Should I move them to a smaller back pasture with access to a small lot and large tobacco barn easily reached on an all surface road or leave them here by our house where they have been all winter?

Any other suggestions?
 
I always like to have a barn with good dry bedding available , escepially with 1st calf heifers, in wet cold muddy conditions it's a lot better for the calf to be born in a nice dry place. It,s also a lot easier on you if have them in a smaller pasture instead of having to hunt all over the place for them.
 
Sugar Creek":n2mefjbf said:
They are running in a 60 acre field with woods, hollows, and ridges.

Should I move them to a smaller back pasture with access to a small lot and large tobacco barn easily reached on an all surface road or leave them here by our house where they have been all winter?

Any other suggestions?

I like to keep the heifers out of the woods and wilds during calving. Coyotes will get them around here if they get to far out, and/or tangled in some briars. Not to mention, by the time you find them they are so strong you can't catch them to tag them... :) As far as shelter, mine always calve to the elements. Snow, rain, etc. , but you may have harder winters up there and at leat need wind breaks to prevent frostebite. Helps you watch there progress from a distance too!
 
By all means, move them. Ours run on 160 acres until they get close to calving. Then we move them to a small lot with a barn. You never know when you will have problems and what the weather will be when it happens. We keep them in until their calf is a good week old or better so we can make sure they won't come down with something after they are born. If all looks good then we turn them back out. Coyotes have been howling real close here lately so we decided to leave them in a little longer.
 
It's a lot easier for you to travel over to the other lot and check them than it would be for you to chase a heifer with one foot sticking out her back end from the field by your house to that lot.

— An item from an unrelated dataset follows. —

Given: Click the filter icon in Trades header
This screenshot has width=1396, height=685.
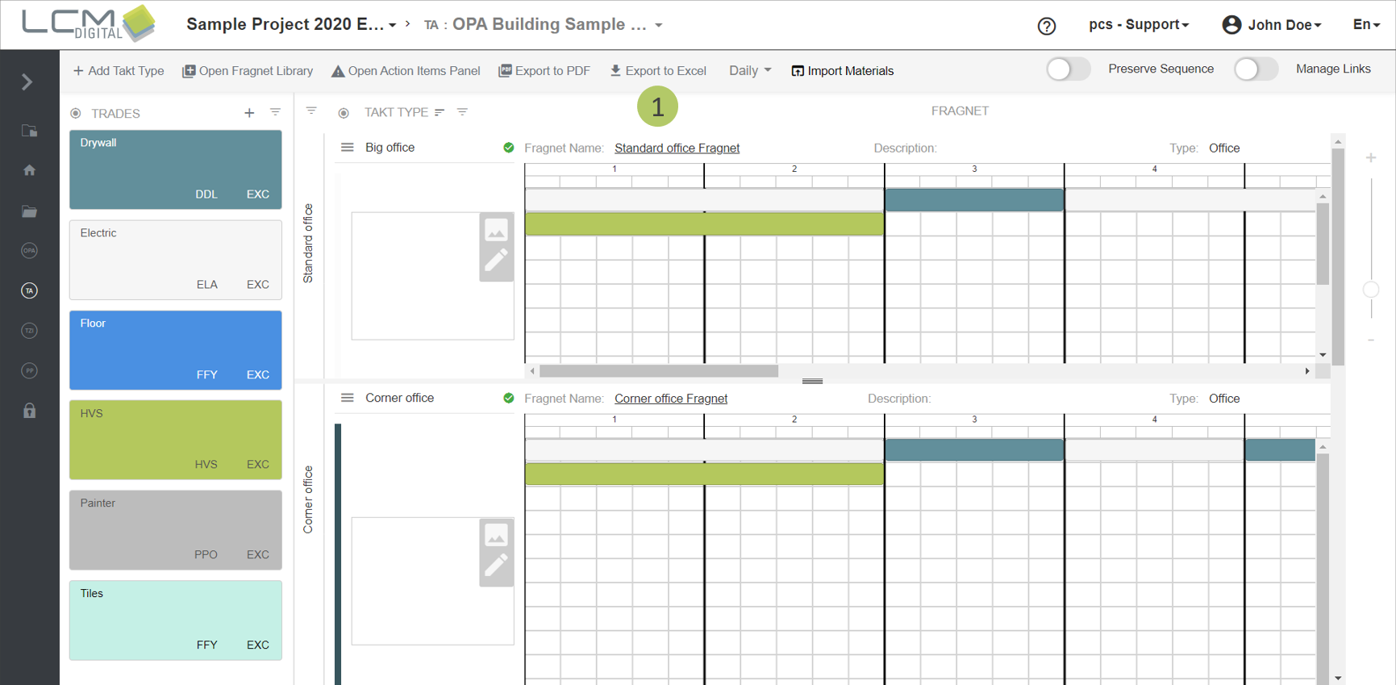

If you ever need to assist one of them during a birth or get a calf sucking, you'll be thankful that you moved them before they started calving. As the previous posters mentioned, you might be needing that barn if the weather turns ugly.

Good luck with them. Hope you get lots of healthy calves.

Take care.
 
Thanks for your replies. I forgot to mention that besides the Red Polls we have a registered Boyd's New Day/ Thomas Lucy 2 yr old Angus heifer my daughter won in an essay contest (Dustin Worthington Foundation). Shortly after making the post we went out to find her with a new bull calf just standing and nursing for the first time. It was a good day!